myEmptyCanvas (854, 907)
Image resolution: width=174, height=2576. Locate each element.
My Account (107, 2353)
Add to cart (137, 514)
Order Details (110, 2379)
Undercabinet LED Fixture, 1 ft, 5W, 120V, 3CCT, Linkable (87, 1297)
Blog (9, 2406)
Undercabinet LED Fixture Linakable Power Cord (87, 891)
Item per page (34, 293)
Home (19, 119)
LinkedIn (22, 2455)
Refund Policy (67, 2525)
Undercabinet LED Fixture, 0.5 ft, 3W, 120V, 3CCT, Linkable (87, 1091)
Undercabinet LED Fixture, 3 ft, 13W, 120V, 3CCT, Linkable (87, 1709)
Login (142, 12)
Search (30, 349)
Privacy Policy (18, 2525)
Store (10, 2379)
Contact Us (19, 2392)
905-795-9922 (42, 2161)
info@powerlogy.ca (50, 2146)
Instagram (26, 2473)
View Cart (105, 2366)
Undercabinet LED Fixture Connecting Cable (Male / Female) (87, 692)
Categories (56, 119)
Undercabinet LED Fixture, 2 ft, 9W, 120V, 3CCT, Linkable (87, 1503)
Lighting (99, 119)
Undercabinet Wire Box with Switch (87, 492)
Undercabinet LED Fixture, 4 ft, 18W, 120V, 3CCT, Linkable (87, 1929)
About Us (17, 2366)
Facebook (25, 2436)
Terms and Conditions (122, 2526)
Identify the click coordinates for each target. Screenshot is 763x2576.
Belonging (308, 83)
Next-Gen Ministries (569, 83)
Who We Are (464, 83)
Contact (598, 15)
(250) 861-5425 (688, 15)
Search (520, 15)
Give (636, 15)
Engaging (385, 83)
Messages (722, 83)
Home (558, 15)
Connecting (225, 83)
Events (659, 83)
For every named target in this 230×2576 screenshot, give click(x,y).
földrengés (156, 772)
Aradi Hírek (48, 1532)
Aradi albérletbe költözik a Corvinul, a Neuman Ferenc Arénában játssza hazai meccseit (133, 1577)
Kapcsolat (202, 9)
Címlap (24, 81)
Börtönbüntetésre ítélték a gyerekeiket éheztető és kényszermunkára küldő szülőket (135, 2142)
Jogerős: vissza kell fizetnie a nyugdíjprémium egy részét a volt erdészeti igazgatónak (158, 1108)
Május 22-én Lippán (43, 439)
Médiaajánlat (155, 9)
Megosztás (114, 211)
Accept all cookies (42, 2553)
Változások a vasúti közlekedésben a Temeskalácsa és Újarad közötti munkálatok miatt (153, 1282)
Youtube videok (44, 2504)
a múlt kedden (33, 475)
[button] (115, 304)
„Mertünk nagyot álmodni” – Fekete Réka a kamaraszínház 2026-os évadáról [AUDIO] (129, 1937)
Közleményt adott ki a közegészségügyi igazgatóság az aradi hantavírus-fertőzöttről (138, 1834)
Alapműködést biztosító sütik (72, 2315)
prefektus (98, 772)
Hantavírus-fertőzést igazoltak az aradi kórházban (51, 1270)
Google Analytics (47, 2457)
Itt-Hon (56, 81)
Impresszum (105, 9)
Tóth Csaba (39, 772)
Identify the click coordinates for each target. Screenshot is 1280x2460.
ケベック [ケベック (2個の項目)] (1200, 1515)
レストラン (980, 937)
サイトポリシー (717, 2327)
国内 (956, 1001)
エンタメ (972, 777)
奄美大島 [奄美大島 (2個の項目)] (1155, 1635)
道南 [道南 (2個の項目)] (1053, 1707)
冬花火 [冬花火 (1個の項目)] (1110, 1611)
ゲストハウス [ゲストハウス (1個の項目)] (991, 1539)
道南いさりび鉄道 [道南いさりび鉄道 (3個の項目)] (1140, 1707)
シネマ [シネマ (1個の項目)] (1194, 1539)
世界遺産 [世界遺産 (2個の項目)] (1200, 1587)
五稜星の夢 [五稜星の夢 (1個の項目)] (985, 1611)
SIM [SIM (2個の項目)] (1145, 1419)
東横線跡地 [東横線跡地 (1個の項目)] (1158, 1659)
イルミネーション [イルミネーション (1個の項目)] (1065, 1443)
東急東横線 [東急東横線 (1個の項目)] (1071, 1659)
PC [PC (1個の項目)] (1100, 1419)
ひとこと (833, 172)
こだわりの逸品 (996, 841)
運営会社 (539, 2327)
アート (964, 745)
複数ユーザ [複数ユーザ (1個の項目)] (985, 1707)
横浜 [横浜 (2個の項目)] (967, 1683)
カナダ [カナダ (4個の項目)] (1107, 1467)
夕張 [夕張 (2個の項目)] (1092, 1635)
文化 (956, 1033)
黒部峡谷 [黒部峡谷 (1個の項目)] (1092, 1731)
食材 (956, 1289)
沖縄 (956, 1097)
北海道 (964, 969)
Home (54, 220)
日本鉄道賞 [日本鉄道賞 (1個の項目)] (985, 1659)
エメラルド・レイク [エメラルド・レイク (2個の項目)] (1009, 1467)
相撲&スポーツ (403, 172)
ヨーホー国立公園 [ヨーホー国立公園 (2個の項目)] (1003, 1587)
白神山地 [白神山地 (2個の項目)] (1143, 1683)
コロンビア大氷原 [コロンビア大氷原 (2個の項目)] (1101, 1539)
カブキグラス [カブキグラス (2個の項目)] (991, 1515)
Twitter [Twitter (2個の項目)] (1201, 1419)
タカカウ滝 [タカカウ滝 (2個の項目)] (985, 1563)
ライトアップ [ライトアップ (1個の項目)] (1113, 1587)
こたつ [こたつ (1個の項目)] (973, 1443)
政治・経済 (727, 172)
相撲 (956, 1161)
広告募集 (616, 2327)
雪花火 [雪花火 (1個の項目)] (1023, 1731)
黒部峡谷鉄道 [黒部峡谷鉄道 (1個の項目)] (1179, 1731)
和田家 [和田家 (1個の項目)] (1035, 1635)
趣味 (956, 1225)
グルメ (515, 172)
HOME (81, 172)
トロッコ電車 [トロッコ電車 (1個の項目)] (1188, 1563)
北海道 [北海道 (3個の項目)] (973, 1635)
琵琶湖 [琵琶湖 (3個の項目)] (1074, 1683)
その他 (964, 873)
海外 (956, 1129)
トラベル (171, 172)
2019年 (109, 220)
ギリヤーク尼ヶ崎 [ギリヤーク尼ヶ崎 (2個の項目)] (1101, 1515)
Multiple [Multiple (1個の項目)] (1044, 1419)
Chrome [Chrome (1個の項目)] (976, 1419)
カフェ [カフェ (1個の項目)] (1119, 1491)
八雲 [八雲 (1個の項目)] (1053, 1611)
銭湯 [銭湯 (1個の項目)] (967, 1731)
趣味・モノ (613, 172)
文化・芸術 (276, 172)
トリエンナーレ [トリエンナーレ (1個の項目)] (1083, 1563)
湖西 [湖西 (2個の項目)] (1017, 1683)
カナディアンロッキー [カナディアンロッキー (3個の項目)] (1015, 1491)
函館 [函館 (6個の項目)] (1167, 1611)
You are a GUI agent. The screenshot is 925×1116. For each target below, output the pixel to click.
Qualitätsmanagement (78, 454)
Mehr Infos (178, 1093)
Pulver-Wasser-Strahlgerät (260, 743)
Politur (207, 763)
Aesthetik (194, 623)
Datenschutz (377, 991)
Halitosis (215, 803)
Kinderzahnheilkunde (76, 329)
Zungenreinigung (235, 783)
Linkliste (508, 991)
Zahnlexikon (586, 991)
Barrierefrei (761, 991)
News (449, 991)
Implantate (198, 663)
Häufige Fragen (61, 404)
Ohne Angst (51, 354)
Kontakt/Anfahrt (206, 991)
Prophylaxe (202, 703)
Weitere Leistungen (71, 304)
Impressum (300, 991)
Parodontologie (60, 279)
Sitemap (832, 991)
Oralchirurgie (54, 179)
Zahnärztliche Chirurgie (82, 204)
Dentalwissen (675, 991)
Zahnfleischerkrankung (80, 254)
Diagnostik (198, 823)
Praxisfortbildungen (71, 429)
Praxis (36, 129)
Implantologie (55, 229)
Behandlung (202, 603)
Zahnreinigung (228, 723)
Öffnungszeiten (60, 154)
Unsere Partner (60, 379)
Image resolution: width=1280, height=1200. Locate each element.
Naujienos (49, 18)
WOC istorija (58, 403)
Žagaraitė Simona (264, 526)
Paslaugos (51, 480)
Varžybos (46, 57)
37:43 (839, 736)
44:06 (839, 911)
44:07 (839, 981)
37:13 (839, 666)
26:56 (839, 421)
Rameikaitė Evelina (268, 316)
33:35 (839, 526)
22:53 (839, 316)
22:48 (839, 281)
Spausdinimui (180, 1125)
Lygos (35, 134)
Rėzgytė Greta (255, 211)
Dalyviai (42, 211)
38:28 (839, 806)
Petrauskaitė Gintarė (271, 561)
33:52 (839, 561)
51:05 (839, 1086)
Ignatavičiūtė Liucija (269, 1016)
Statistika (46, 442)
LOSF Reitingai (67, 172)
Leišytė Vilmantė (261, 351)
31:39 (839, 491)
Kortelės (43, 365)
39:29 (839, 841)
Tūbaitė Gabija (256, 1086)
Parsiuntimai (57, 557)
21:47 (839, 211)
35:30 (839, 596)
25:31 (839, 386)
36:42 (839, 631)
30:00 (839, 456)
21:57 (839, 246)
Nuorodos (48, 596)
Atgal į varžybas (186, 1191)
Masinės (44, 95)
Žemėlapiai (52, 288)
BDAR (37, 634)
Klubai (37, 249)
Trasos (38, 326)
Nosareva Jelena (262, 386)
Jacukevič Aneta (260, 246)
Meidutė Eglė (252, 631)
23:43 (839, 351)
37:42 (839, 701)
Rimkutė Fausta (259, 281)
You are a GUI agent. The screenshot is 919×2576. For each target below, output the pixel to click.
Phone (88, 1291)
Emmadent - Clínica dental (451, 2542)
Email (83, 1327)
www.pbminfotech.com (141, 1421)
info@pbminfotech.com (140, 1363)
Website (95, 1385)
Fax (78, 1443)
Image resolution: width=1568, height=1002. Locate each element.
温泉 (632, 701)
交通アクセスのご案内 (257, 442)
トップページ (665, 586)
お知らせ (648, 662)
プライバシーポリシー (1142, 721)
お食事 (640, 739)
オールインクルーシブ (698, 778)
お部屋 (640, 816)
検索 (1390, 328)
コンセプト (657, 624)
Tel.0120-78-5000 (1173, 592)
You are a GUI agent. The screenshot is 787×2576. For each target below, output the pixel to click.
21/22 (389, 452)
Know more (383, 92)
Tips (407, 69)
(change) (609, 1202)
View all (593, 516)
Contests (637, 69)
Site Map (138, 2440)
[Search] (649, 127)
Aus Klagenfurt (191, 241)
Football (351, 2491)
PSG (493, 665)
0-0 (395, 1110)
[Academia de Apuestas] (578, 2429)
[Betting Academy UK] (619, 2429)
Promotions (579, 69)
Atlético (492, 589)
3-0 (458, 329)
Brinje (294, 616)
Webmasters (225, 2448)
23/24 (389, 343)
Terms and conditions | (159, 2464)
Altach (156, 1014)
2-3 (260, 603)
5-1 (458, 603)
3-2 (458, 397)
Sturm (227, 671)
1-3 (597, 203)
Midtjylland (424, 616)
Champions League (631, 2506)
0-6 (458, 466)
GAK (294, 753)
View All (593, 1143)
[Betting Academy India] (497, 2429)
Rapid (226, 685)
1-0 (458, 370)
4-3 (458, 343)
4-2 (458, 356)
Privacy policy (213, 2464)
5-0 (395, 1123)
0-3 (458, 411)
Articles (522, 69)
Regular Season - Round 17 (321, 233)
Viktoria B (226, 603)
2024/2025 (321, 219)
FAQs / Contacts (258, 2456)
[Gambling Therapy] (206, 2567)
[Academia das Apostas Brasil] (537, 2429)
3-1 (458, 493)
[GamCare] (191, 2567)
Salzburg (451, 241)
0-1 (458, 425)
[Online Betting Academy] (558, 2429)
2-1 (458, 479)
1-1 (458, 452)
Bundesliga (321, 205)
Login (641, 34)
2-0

^^^^^^^^^^^^^^^^

Quote the data verbatim, beginning at the line that contains "その他 (964, 873)" and stopping after the line that contains "Ohne Angst (51, 354)".

**Reply**:
その他 (964, 873)
海外 (956, 1129)
トラベル (171, 172)
2019年 (109, 220)
ギリヤーク尼ヶ崎 [ギリヤーク尼ヶ崎 (2個の項目)] (1101, 1515)
Multiple [Multiple (1個の項目)] (1044, 1419)
Chrome [Chrome (1個の項目)] (976, 1419)
カフェ [カフェ (1個の項目)] (1119, 1491)
八雲 [八雲 (1個の項目)] (1053, 1611)
銭湯 [銭湯 (1個の項目)] (967, 1731)
趣味・モノ (613, 172)
文化・芸術 (276, 172)
トリエンナーレ [トリエンナーレ (1個の項目)] (1083, 1563)
湖西 [湖西 (2個の項目)] (1017, 1683)
カナディアンロッキー [カナディアンロッキー (3個の項目)] (1015, 1491)
函館 [函館 (6個の項目)] (1167, 1611)
You are a GUI agent. The screenshot is 925×1116. For each target below, output the pixel to click.
Qualitätsmanagement (78, 454)
Mehr Infos (178, 1093)
Pulver-Wasser-Strahlgerät (260, 743)
Politur (207, 763)
Aesthetik (194, 623)
Datenschutz (377, 991)
Halitosis (215, 803)
Kinderzahnheilkunde (76, 329)
Zungenreinigung (235, 783)
Linkliste (508, 991)
Zahnlexikon (586, 991)
Barrierefrei (761, 991)
News (449, 991)
Implantate (198, 663)
Häufige Fragen (61, 404)
Ohne Angst (51, 354)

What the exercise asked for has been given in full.